Euler totient function

This article defines an arithmetic function or number-theoretic function: a function from the natural numbers to a ring (usually, the ring of integers, rational numbers, real numbers, or complex numbers).
View a complete list of arithmetic functions

Definition

Let $n$ be a natural number.
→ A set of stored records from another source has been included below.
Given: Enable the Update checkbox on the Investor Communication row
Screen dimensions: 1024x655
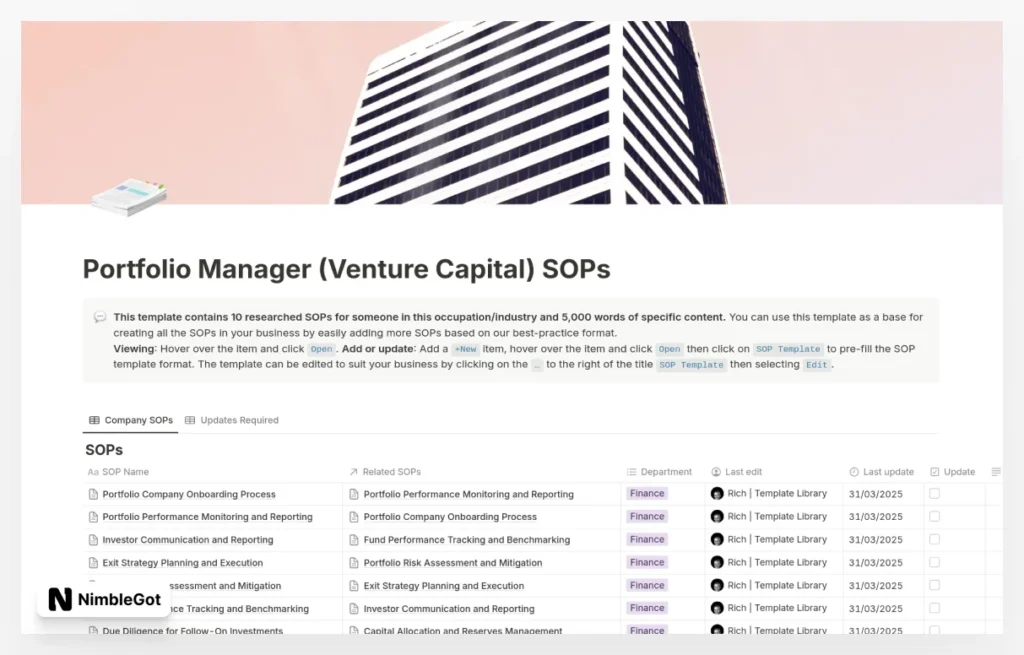Looking at the screenshot, I should coord(935,539).

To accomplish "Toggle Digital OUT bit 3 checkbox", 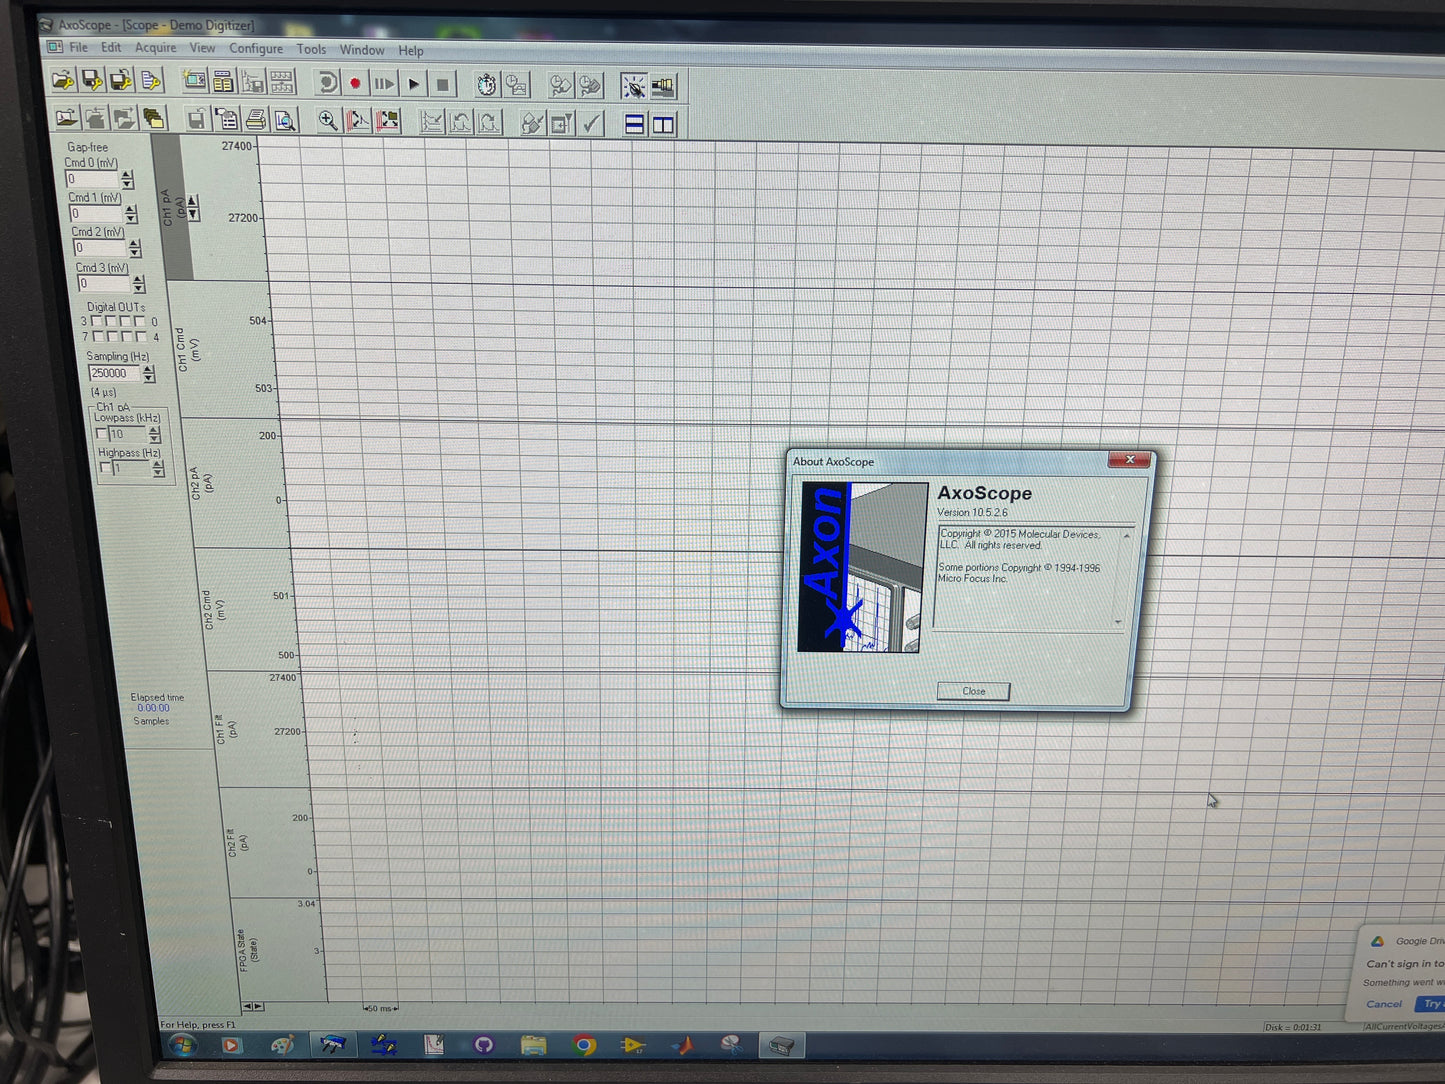I will click(97, 321).
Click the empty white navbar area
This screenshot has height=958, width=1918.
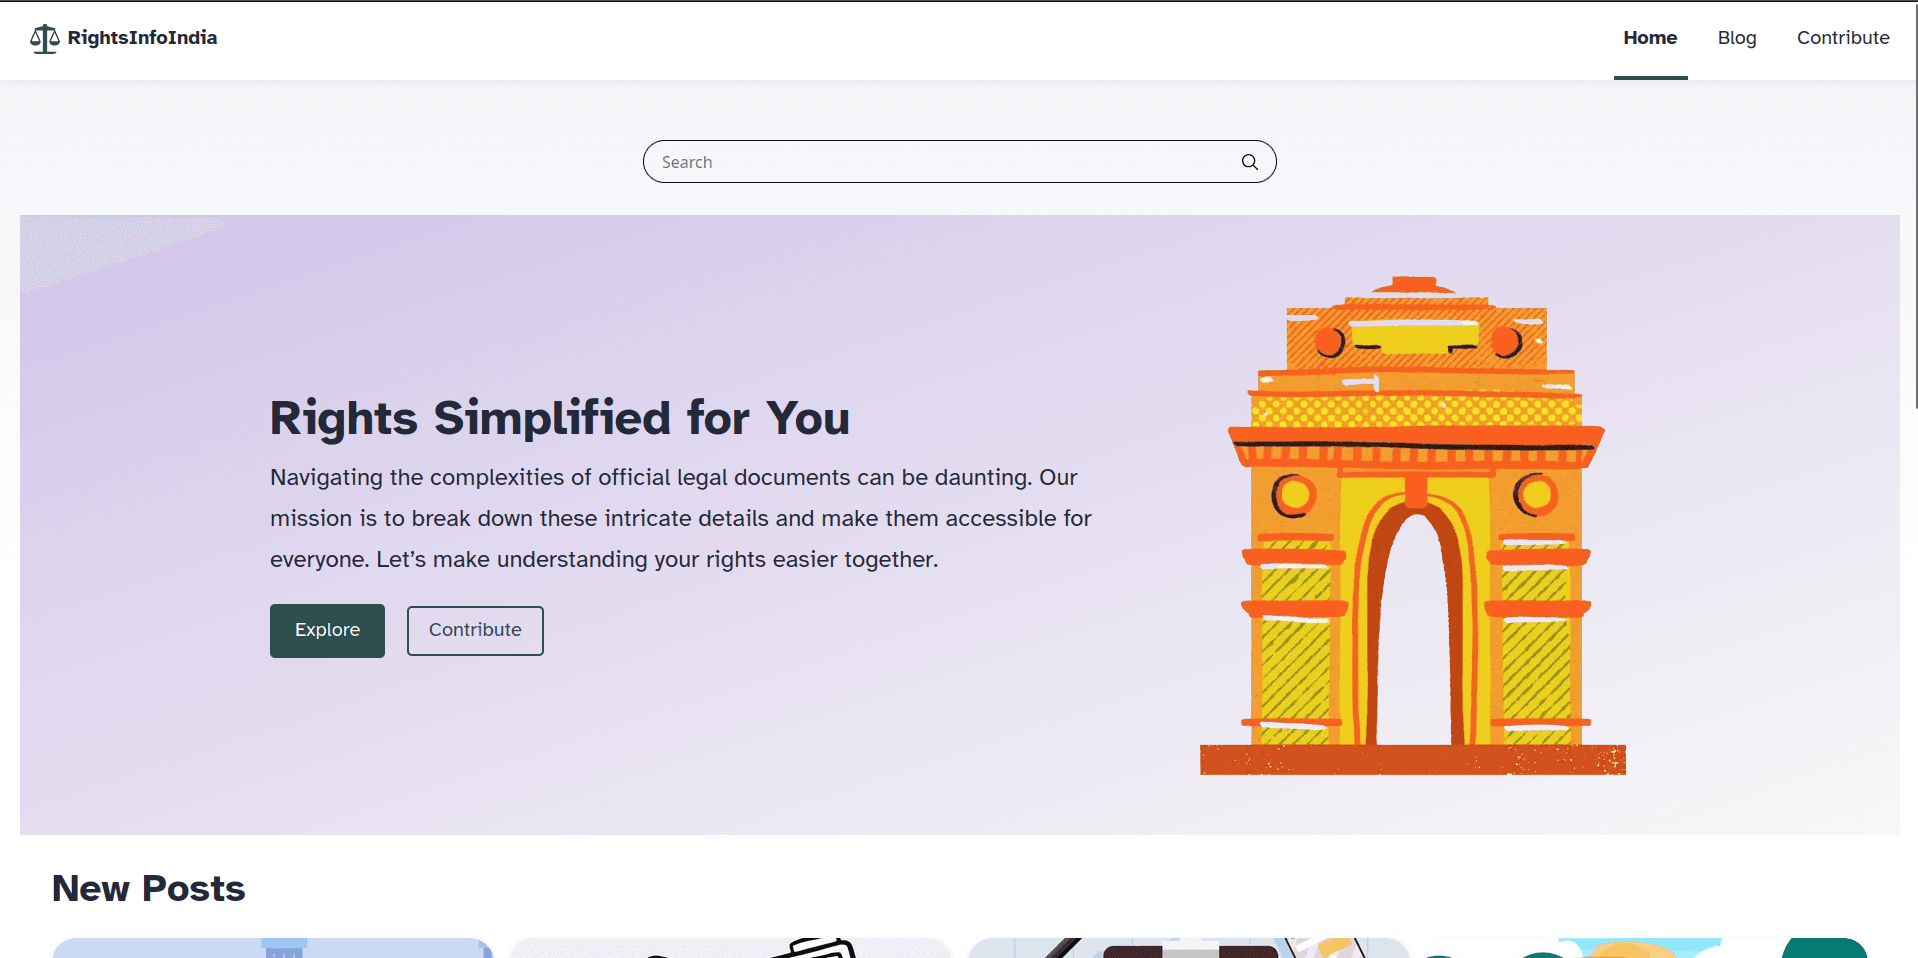pos(900,40)
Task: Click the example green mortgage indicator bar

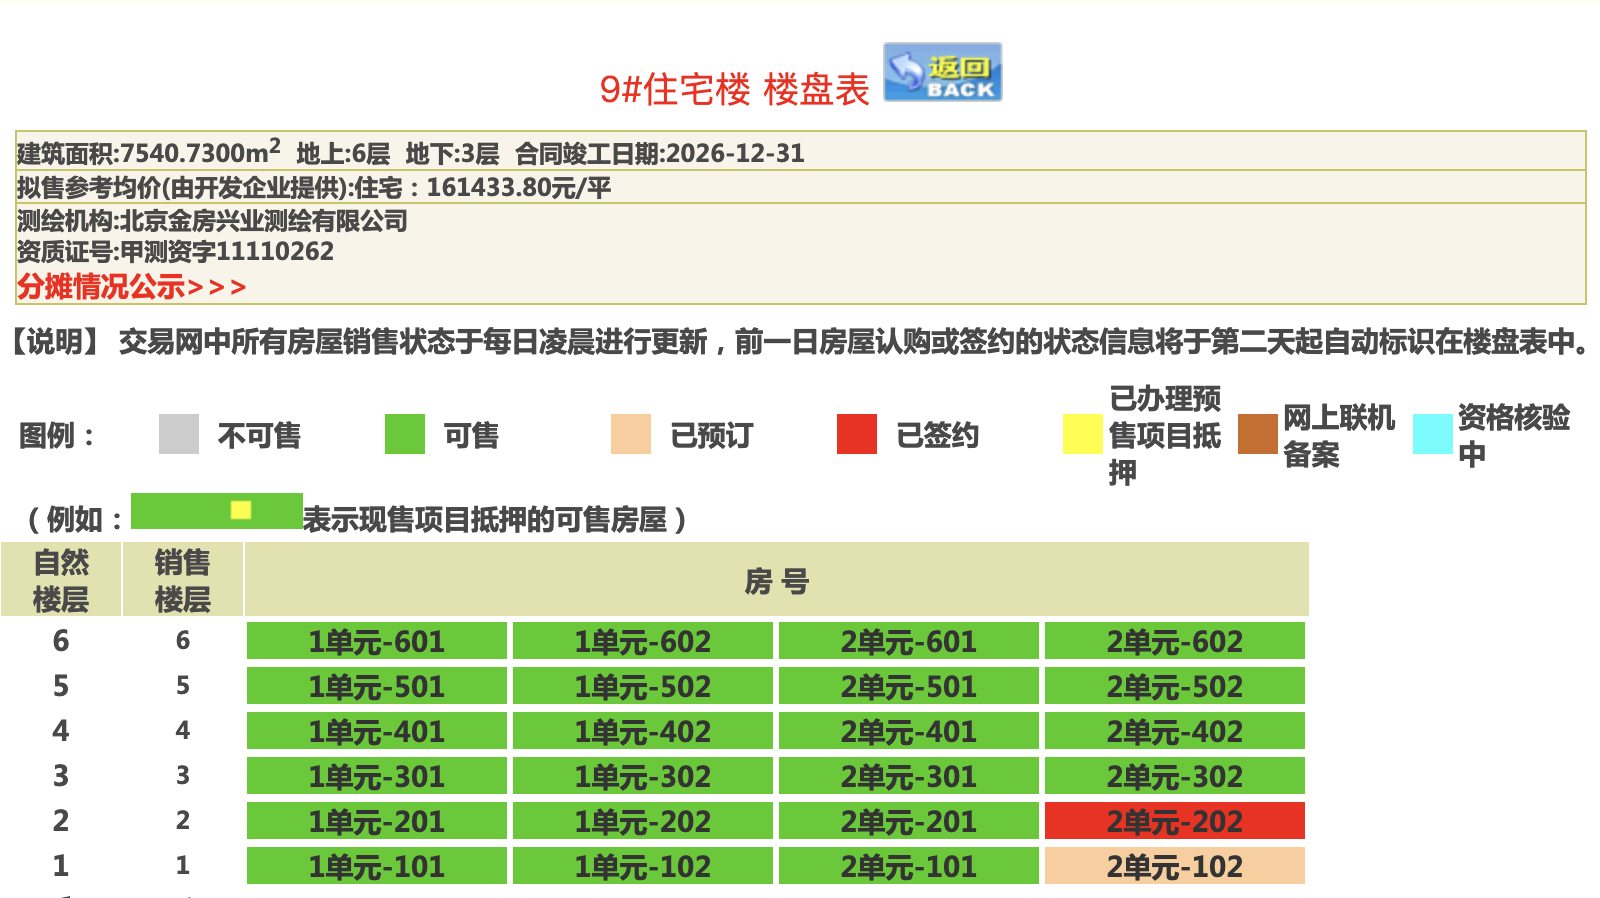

The Euler phi-function or Euler totient function of $n$ , denoted $φ (n)$ , is defined as following:

It is the order of the multiplicative group modulo $n$ , i.e., the multiplicative group of the ring of integers modulo $n$ .
It is the number of elements in ${1, 2, \dots, n}$ that are relatively prime to $n$ .

In terms of prime factorization

Suppose we have the following prime factorization of $n$ :

$n = p_{1}^{k_{1}} p_{2}^{k_{2}} \dots p_{r}^{k_{r}}$ .

Then, we have:

$φ (n) = \prod_{i = 1}^{r} p_{i}^{k_{i}} (1 - \frac{1}{p_{i}})$ .

In other words:

$\frac{φ (n)}{n} = \prod_{i = 1}^{r} (1 - \frac{1}{p_{i}})$ .

Behavior

Upper bound

The largest values of $ϕ (n)$ are taken when $n$ is prime. $ϕ (p) = p - 1$ for a prime $p$ .

Thus:

$lim {sup}_{n \to \infty} \frac{ϕ (n)}{n} = 1$ .

Lower bound

For any $ϵ > 0$ , there exists $N_{ϵ}$ such that:

$φ (n) \geq n^{1 - ϵ} \forall n \geq N_{ϵ}$ .

With the prime number theorem, we can find a constant $C$ such that:

$φ (n) \geq n^{1 - (C \log \log n / \log n)}$ .

Summatory function and average value

Summatory function

The summatory function of the Euler phi-function is termed the totient summatory function.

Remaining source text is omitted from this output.